From the start of the records through the line containing "Looking at the screenshot, the action is 302,106.", reproduce the lines with every "label" changed to "marker" and nothing else altered.

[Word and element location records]
■ ■ ■ ■ ■ ■ ■
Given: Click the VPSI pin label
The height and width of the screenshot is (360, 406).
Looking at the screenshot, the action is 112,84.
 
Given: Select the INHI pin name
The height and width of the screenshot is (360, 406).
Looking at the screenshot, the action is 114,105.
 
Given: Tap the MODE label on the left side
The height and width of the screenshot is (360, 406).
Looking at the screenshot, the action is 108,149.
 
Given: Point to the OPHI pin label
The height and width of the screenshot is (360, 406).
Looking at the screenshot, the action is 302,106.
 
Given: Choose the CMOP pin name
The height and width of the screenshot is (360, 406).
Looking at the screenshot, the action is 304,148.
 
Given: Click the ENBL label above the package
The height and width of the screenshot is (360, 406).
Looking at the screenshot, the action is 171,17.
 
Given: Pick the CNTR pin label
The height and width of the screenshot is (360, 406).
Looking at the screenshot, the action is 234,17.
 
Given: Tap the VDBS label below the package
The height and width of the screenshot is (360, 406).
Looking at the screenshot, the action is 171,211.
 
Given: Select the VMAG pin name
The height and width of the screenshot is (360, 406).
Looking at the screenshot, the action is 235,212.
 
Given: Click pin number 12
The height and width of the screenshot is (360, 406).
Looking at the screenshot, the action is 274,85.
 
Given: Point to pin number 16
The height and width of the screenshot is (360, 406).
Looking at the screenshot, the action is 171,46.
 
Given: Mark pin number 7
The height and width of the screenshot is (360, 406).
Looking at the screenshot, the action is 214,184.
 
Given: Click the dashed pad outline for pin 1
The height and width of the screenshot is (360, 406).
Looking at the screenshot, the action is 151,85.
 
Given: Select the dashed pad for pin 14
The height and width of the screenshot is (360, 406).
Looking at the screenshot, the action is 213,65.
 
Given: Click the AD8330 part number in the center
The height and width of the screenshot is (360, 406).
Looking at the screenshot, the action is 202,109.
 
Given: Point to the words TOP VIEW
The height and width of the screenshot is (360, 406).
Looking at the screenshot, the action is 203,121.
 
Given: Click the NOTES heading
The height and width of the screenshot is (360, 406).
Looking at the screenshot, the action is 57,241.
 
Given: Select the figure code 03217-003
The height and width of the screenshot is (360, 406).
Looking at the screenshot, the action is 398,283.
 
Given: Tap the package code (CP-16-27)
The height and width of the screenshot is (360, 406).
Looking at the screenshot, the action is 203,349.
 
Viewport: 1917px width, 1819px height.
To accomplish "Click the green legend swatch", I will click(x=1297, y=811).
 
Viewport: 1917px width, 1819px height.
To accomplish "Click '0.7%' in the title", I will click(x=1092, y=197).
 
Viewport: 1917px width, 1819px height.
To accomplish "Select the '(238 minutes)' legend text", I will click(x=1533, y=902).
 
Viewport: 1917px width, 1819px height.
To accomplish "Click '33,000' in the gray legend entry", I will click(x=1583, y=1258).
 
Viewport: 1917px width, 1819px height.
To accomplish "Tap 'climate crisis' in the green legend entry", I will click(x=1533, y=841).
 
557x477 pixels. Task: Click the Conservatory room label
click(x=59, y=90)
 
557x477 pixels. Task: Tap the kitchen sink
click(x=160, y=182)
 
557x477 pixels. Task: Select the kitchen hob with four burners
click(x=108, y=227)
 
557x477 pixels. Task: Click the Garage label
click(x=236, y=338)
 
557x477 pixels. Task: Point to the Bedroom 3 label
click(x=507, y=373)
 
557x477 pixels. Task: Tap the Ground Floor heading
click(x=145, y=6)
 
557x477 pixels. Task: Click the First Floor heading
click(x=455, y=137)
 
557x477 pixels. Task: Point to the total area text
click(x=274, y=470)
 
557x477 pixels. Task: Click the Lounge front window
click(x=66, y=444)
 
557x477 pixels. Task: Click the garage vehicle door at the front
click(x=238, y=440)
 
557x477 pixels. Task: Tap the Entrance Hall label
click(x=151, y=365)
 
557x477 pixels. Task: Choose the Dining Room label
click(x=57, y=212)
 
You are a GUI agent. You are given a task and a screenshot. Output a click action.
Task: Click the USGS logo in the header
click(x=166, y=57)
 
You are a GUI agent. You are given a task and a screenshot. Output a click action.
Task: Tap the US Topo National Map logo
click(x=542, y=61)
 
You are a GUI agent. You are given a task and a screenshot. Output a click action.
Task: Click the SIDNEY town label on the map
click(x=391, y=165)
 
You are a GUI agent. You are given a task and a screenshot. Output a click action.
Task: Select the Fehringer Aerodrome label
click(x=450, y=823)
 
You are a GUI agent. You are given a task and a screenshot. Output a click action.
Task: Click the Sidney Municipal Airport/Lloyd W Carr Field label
■ ■ ■ ■ ■ ■ ■
- _RESULT FOR THIS EXERCISE_
Given: Click the VPSI pin marker
The height and width of the screenshot is (360, 406).
Looking at the screenshot, the action is 112,84.
 
Given: Select the INHI pin name
The height and width of the screenshot is (360, 406).
Looking at the screenshot, the action is 114,105.
 
Given: Tap the MODE marker on the left side
The height and width of the screenshot is (360, 406).
Looking at the screenshot, the action is 108,149.
 
Given: Point to the OPHI pin marker
The height and width of the screenshot is (360, 406).
Looking at the screenshot, the action is 302,106.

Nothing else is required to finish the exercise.